Есть такой распространённый литературный сюжет: герой отправляется в путешествие, лелея мысль о его побочной выгоде. Отчего-то большинство героев думают в этом случае о еде.

Мегре хочет устриц, звёздные странники мечтают попробовать мифических скруллей. В итоге случается шторм, или тонкая нефтяная плёнка преграждает путь к лакомству. Это вид рондо, возвращение к желанию.

Цели странствия меняются местами. А цель путешествия в литературе чрезвычайно странна.

Путешествующий с подорожной по казённой надобности, постоянно впутывается в побочный, обочинный сюжет. Двигающийся персонаж вступает в особые отношения с пространством, будто проводник, перемещающийся в магнитном поле.

Уже непонятно, где статор, где ротор, кто движется, а кто — нет, кто…

Герой, ухарем-купцом хвастающийся дома сувенирами, обнаруживает, что дорога забрала на память его детей. Коробейник пересматривает своё мировоззрение, огорчается и печально жует привезённый арбуз.

В этом, наверное, заключается соотношение способа и цели странствия. Где здесь заключён смысл поиска мной польского романа, неизвестно о чём написанного — не ясно. Но и где на этом пути заключён арбуз, мне тоже было неизвестно.

Однажды одна красивая девушка принесла мне растрёпанную чёрную книгу. Это была, собственно, «Рукопись, найденная в Сарагосе». На рукописи стоял штамп: «Выдаче на руки не подлежит». Я забыл эту книгу в чужом доме. Она осталась на подоконнике, потому что на обеденном столе лежали крошки и арбузные корки.

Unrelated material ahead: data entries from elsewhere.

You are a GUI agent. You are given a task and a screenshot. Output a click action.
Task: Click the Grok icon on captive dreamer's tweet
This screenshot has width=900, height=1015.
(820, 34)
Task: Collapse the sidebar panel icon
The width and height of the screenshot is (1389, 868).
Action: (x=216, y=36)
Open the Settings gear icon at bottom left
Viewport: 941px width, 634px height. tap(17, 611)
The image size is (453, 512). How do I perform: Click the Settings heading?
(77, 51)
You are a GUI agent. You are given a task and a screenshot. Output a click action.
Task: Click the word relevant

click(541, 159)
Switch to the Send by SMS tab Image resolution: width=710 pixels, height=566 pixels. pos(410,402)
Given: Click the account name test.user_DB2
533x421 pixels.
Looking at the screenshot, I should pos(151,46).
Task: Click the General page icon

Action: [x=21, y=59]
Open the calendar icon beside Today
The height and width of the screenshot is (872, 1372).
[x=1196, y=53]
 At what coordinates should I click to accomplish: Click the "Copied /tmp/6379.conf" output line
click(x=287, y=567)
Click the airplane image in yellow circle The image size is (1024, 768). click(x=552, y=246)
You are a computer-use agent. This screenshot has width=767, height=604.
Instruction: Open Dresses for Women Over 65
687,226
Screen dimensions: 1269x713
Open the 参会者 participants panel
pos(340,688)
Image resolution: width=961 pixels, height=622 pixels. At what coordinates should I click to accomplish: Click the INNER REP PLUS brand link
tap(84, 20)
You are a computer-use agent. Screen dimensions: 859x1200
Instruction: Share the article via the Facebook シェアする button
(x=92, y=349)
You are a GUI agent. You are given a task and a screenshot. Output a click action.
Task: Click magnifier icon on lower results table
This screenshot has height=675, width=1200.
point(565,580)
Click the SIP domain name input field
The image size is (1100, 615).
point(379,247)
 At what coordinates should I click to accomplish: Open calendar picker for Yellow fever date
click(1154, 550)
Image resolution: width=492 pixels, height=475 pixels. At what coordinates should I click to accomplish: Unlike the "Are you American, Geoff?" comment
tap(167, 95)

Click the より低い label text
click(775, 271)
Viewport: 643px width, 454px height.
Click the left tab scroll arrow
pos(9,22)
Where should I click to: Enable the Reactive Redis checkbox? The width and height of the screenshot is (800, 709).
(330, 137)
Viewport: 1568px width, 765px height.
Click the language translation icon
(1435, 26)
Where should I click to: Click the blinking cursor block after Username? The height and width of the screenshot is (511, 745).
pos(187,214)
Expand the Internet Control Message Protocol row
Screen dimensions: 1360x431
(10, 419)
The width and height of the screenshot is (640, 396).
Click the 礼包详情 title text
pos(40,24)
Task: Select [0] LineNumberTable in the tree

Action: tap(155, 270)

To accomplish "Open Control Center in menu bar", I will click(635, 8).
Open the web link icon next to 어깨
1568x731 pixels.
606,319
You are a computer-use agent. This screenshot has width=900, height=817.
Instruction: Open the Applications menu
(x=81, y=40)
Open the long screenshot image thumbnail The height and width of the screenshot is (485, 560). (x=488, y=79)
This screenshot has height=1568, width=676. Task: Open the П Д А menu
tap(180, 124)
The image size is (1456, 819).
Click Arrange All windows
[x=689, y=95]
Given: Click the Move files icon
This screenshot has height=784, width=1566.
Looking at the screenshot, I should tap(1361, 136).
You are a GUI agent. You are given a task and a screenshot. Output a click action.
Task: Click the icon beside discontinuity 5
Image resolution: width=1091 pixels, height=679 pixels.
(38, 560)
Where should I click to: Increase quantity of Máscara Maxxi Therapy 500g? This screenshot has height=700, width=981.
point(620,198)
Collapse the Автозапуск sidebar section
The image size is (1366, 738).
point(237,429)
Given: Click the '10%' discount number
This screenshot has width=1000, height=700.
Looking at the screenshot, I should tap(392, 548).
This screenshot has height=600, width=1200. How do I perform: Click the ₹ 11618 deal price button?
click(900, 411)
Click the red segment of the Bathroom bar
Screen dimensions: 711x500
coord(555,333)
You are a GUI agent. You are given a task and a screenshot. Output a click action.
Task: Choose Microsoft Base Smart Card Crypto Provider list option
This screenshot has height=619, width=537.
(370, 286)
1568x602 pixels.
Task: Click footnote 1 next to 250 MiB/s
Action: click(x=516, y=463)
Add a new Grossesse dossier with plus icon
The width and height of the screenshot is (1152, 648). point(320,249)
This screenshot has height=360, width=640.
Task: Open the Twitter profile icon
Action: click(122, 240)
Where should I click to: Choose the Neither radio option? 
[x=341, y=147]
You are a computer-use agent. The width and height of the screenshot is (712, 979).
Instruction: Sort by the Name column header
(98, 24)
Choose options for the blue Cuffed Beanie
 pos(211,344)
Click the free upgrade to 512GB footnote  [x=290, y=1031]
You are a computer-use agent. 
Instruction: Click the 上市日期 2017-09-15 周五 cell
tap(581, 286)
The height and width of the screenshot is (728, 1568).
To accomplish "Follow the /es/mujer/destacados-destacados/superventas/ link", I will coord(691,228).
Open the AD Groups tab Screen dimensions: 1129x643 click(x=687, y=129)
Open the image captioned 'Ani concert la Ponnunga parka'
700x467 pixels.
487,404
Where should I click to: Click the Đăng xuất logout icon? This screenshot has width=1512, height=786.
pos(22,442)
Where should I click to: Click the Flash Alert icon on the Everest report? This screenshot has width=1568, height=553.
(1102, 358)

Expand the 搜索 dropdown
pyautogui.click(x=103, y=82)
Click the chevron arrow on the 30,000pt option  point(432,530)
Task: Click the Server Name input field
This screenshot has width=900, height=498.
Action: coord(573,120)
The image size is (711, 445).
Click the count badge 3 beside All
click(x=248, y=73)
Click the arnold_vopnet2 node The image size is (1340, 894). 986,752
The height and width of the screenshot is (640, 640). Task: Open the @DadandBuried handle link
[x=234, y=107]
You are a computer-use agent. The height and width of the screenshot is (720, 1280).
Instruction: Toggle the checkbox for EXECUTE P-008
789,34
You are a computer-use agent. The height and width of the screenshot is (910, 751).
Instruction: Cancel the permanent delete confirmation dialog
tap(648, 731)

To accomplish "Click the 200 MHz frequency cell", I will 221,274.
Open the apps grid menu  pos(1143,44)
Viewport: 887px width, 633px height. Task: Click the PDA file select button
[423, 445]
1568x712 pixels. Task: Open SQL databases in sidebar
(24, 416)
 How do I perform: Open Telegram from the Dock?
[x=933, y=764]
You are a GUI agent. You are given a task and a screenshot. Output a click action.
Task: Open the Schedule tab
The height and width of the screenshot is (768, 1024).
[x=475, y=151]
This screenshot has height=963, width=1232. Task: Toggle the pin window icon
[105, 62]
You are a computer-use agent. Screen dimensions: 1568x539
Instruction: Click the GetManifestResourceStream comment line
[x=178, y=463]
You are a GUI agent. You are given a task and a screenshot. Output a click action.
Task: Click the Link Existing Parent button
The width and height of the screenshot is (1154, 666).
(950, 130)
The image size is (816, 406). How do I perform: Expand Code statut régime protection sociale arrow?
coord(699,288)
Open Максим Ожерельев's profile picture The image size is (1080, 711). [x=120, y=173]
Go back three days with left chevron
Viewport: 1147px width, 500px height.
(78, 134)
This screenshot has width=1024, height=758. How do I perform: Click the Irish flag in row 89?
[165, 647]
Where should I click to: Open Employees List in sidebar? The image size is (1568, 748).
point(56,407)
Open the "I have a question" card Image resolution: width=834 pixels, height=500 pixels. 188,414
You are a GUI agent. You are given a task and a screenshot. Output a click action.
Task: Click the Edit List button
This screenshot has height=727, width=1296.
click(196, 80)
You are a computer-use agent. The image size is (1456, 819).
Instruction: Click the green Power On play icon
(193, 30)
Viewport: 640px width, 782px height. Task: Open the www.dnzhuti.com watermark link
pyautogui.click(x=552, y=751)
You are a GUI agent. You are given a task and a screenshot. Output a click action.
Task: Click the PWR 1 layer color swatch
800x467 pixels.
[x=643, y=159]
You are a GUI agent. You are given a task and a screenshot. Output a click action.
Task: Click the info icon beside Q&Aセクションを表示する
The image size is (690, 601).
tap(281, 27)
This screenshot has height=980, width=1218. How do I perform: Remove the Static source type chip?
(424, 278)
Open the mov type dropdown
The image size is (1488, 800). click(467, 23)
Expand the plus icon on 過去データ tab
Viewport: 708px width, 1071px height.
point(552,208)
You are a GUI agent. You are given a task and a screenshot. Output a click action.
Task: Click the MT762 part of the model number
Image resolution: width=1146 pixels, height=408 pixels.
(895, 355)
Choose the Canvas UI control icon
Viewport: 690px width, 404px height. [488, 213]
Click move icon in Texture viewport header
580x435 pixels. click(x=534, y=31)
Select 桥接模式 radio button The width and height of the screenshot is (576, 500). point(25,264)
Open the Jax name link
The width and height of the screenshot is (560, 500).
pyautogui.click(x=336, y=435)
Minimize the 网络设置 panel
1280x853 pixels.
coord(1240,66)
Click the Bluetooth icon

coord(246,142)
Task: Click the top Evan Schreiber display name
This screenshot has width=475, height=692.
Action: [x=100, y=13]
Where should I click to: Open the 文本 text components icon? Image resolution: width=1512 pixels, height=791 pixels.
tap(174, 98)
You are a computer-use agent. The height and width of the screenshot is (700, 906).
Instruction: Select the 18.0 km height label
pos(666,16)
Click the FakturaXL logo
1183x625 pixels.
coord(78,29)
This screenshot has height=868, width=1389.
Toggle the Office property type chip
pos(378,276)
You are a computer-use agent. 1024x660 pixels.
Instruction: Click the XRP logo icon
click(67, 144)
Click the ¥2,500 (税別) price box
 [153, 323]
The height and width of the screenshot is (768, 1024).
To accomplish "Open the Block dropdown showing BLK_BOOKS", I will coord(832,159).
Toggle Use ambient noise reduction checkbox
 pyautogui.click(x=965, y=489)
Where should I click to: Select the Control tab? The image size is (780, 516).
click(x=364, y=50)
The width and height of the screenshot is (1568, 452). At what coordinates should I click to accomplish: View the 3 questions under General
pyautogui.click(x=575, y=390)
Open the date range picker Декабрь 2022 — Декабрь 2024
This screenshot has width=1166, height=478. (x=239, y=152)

Эту книгу нужно было хранить особо, как настоящую рукопись. И вот, сберегая книгу от арбуза, я спас её не для себя, а для другого читателя, неизвестного и случайного.

Но это случилось потом, а тогда я не знал, как поеду, исполняя своё предназначение. Нет, ещё не в Сарагосу, а домой — через обильный помидорами Камышин, мимо яблочного Мичуринска, где по перрону ходили парой два милиционера, чьи форменные галстуки лежали на плечах собачьими языками. Не знал, как буду я глядеть из окна на серый балласт между шпал.

Я не знал, как смогу вернуться с пустыми руками.

Арбузов нет. Рукопись не найдена.

Есть только маленький асфальтовый городок, окружённый степью.

A chi Italia?

Это повествование тяжело тем, что дневник начинает отдавать литературой. История с ним похожа на историю с работницей тульского самоварного завода, которую провожают на пенсию. Ей дарят самовар.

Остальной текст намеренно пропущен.